Joint Accounts

The surviving owner or owners will simply continue to own the account when one account owner dies if it’s owned jointly in the names of two or more people and it’s designated as having “rights of survivorship.” Probate won’t be necessary with this type of account, and real property can also be held this way. The surviving owners need only provide the bank or investment company with a death certificate for the deceased owner. The deceased owner’s name can then be removed from the account. It sounds simple enough, but several things can potentially go wrong.

Gift Taxes

The original owner might be deemed to have made a gift of a portion of the account to the new owners if the original account owner adds anyone who doesn’t contribute any money into the account. The “gift” must be reported to the IRS on a gift tax return, Form 709, if the value exceeds the annual exclusion from gift taxes—$15,000 in 2021, increasing to $16,000 in 2022. The annual exclusion is per person per year. Some states assess gift taxes at the state level on residents as well.

Potential Lawsuits

The funds in a joint account can be subject to a judgment lien if one of the owners is sued. This could wipe out some or possibly all of the account balance.
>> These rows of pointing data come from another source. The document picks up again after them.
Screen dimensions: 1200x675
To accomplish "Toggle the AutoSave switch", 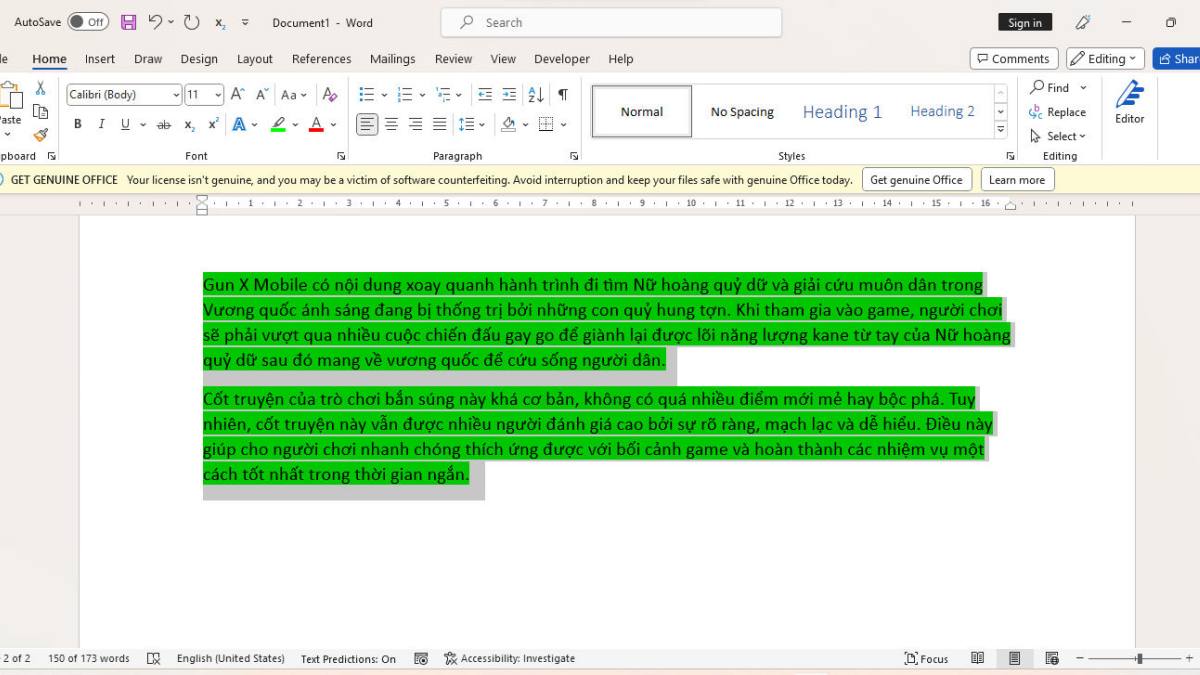I will tap(88, 22).
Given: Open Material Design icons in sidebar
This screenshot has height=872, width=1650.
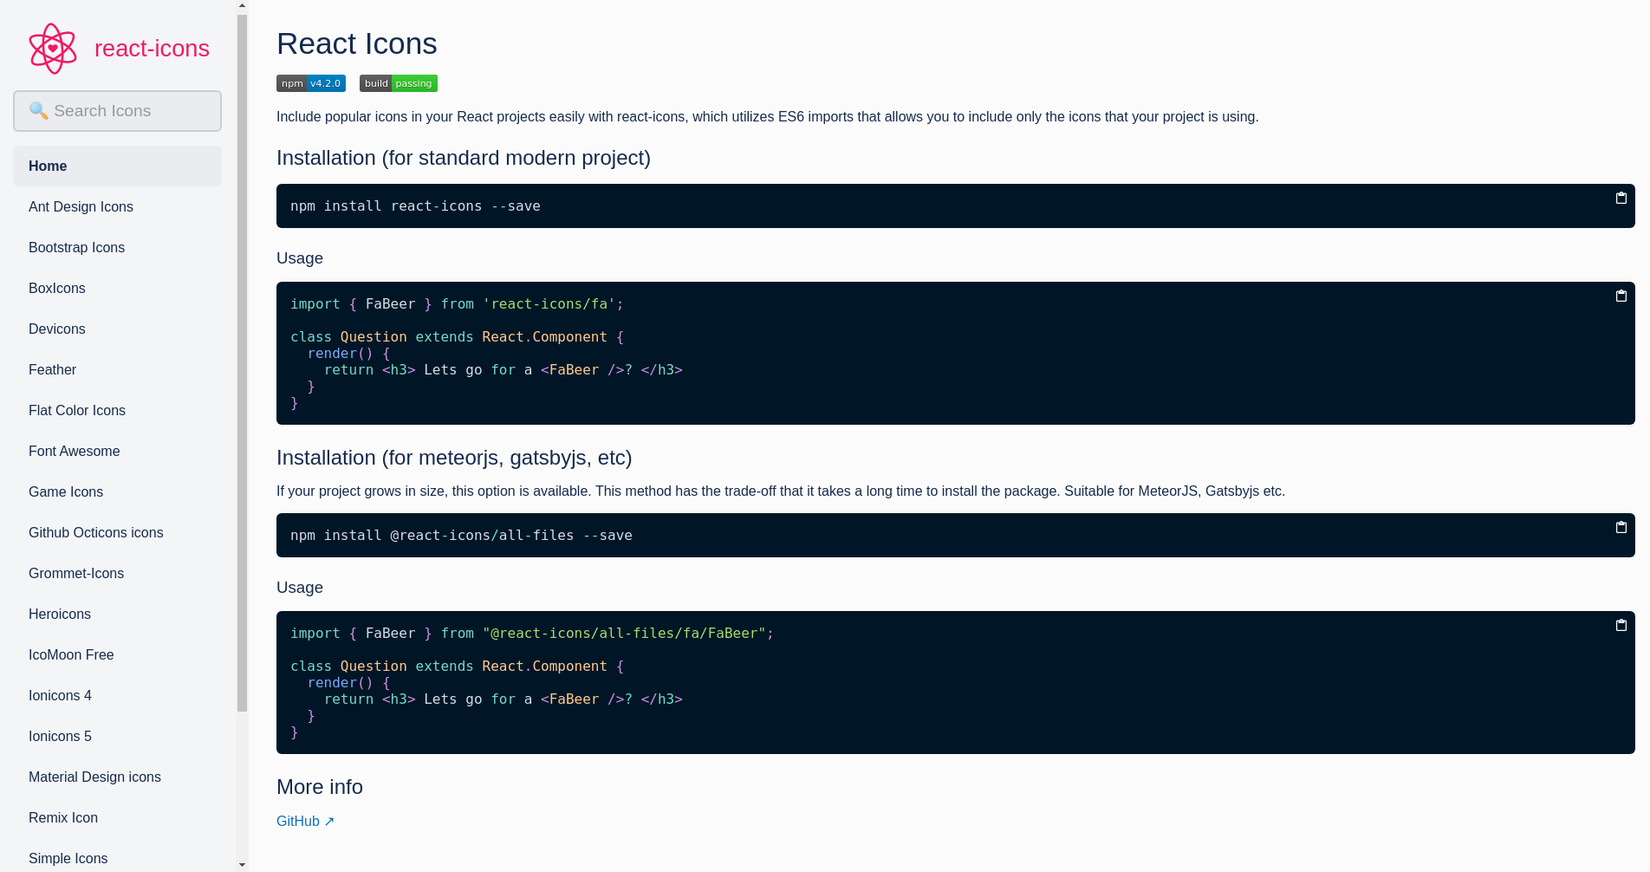Looking at the screenshot, I should click(95, 777).
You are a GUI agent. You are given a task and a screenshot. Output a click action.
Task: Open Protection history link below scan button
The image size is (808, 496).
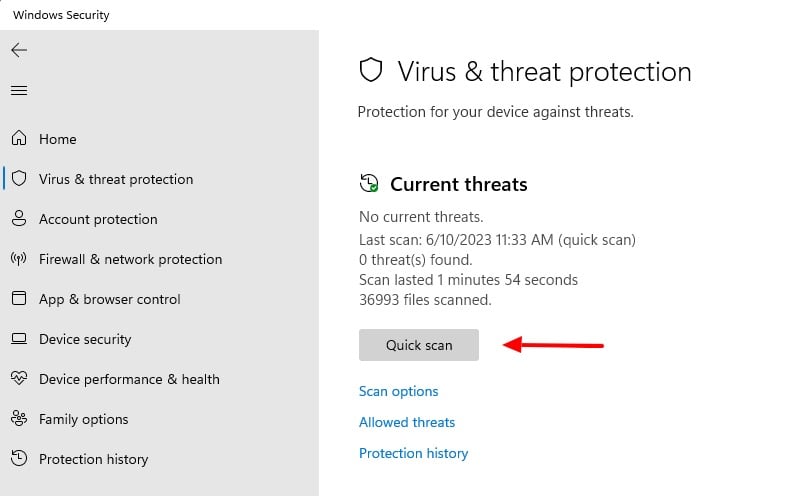pos(413,453)
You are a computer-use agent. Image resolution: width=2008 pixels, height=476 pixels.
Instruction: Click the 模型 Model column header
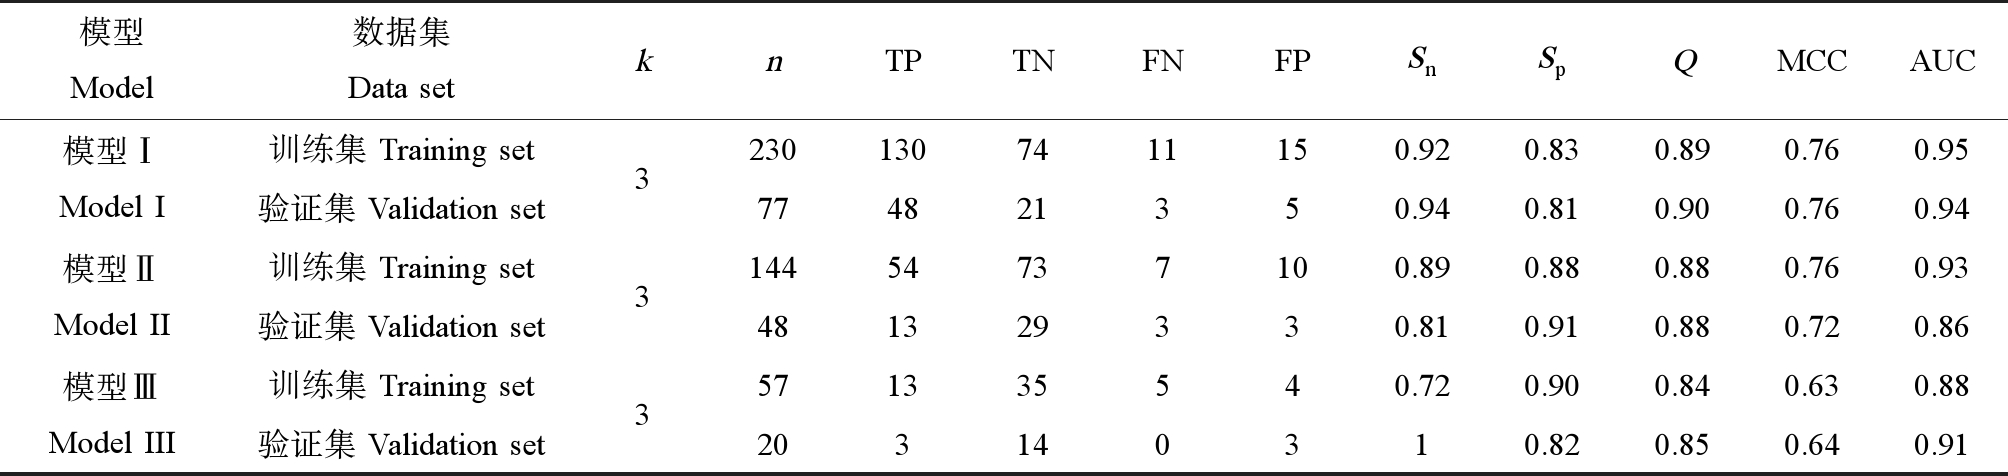[112, 60]
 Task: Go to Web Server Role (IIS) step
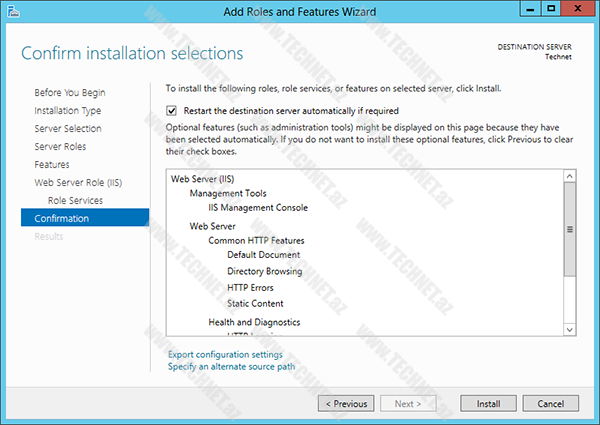(x=79, y=182)
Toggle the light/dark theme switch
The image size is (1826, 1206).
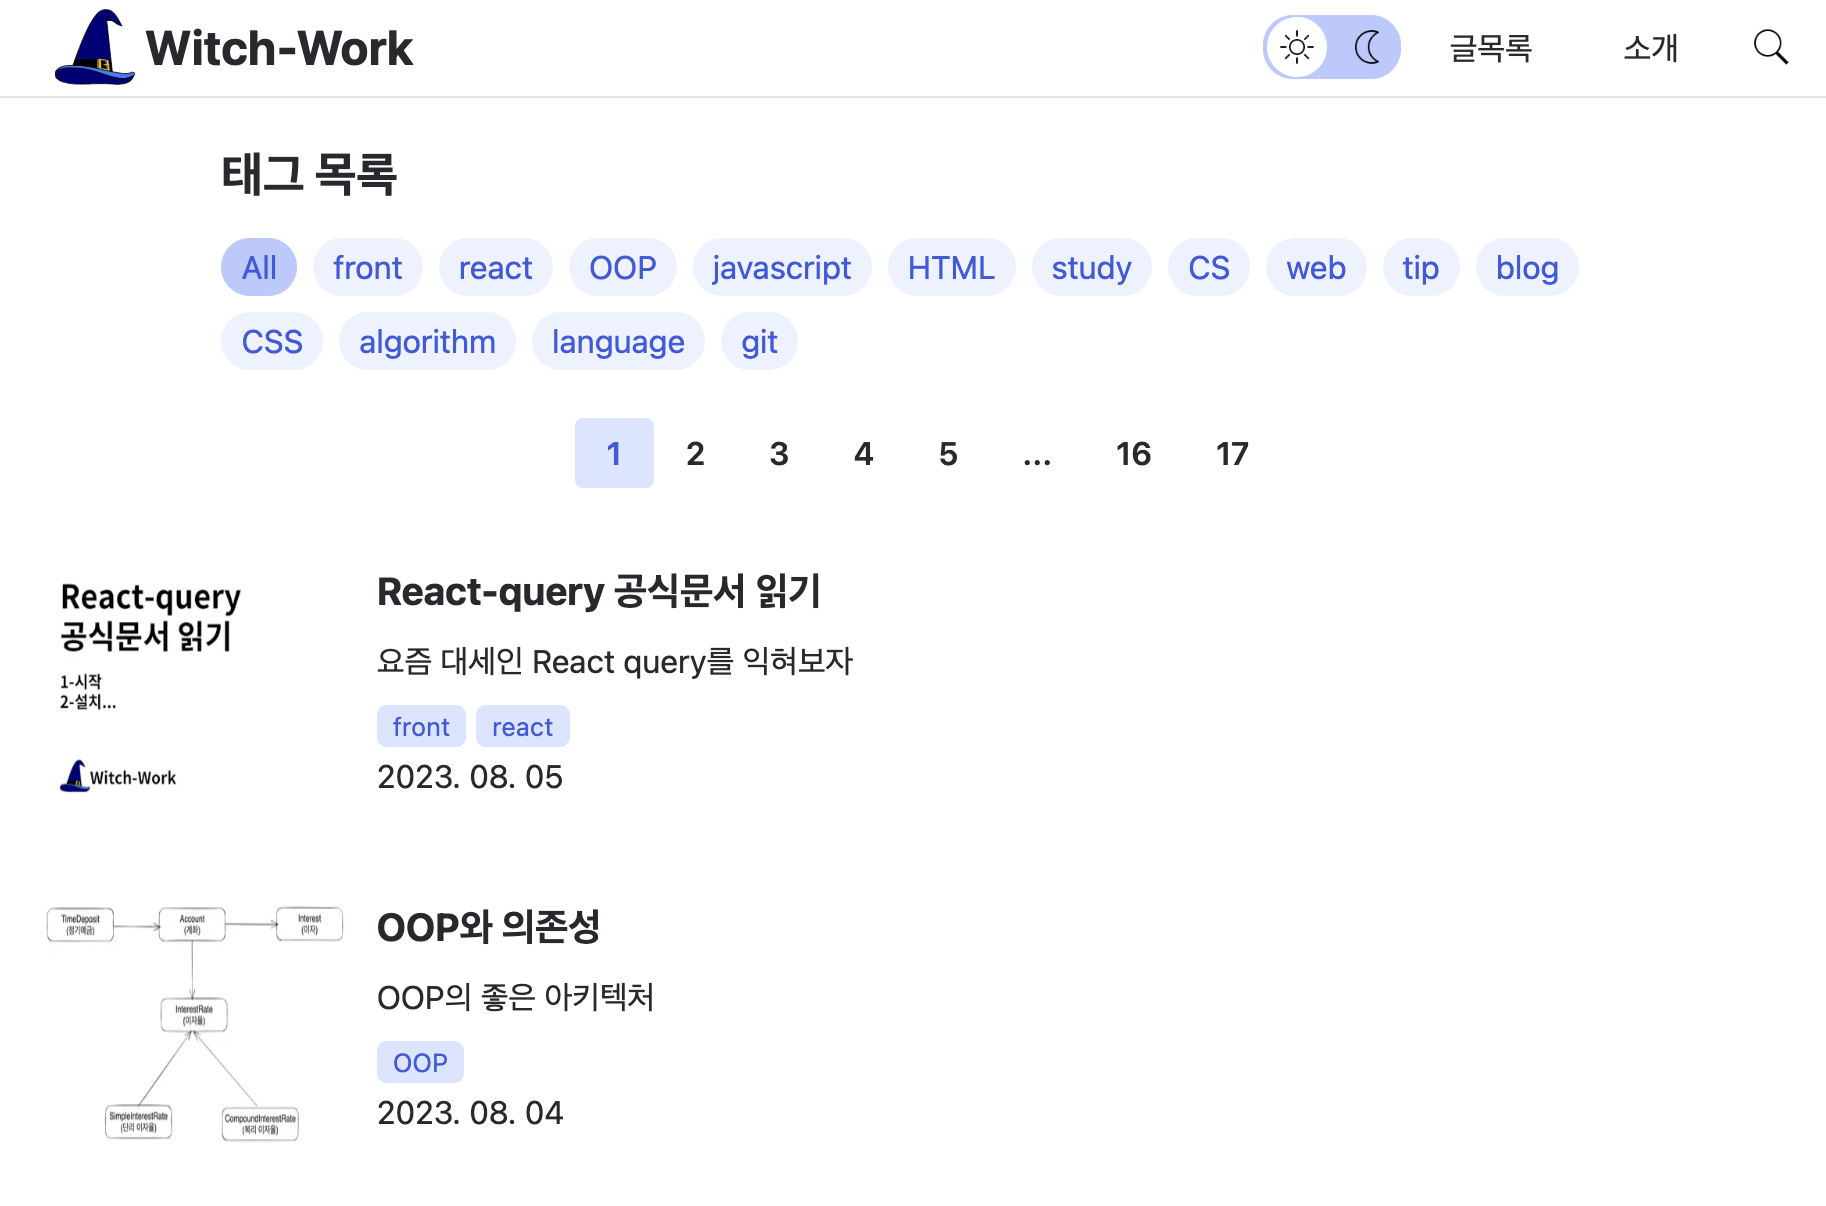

Disinheriting Other Beneficiaries

The original owner of the account will have effectively disinherited some of their children if they add one child to an account but omit others. And again, care should be taken to avoid any gift tax consequences if the surviving joint owner agrees to give the other children their proportionate share of the account.

Guardianship/Conservatorship Issues

A court-supervised guardianship or conservatorship would have to be established if the joint owner is a minor. This can be avoided by creating a revocable living trust which establishes a trust for the benefit of the minor after your death. You would then title the account in the name of your trust.

POD, TOD, and ITF Accounts

Many states will allow you to designate a beneficiary for your bank and investment accounts, or for individual stock certificates. You can name a payable on death beneficiary to these accounts during your lifetime, but the individual would have no access to or right to the funds while you’re alive. The asset would transfer to them automatically at the time of your death. U.S. savings bonds can also have payable-on-death beneficiaries. A handful of states recognize TOD or beneficiary deeds or enhanced life estate deeds for real estate as well.  This also avoids probate because all the beneficiary must do to become the owner of the asset is show the bank or investment company a death certificate to access the account. As with joint accounts, however, there are several drawbacks to using POD, TOD, ITF, or Totten trust accounts and deeds. The owner will have effectively disinherited all their other beneficiaries if they designate only one beneficiary but have others who they would like to inherit the property. Problems could arise in figuring out what amounts the other designated beneficiaries should receive if a designated beneficiary predeceases the account owner or the real estate owner. The asset would become part of the owner’s estate and would have to go through probate if only one beneficiary is designated, if they predeceased the account or real estate owner, and the owner fails to add a new beneficiary prior to their death. Some financial institutions additionally require that beneficiaries must each receive an equal share of an account if more than one is designated on a POD, TOD, ITF, or Totten trust account. This might not be what you want, and it would force you to constantly keep an eye on account balances and property values to ensure that your beneficiaries receive their intended proportionate shares.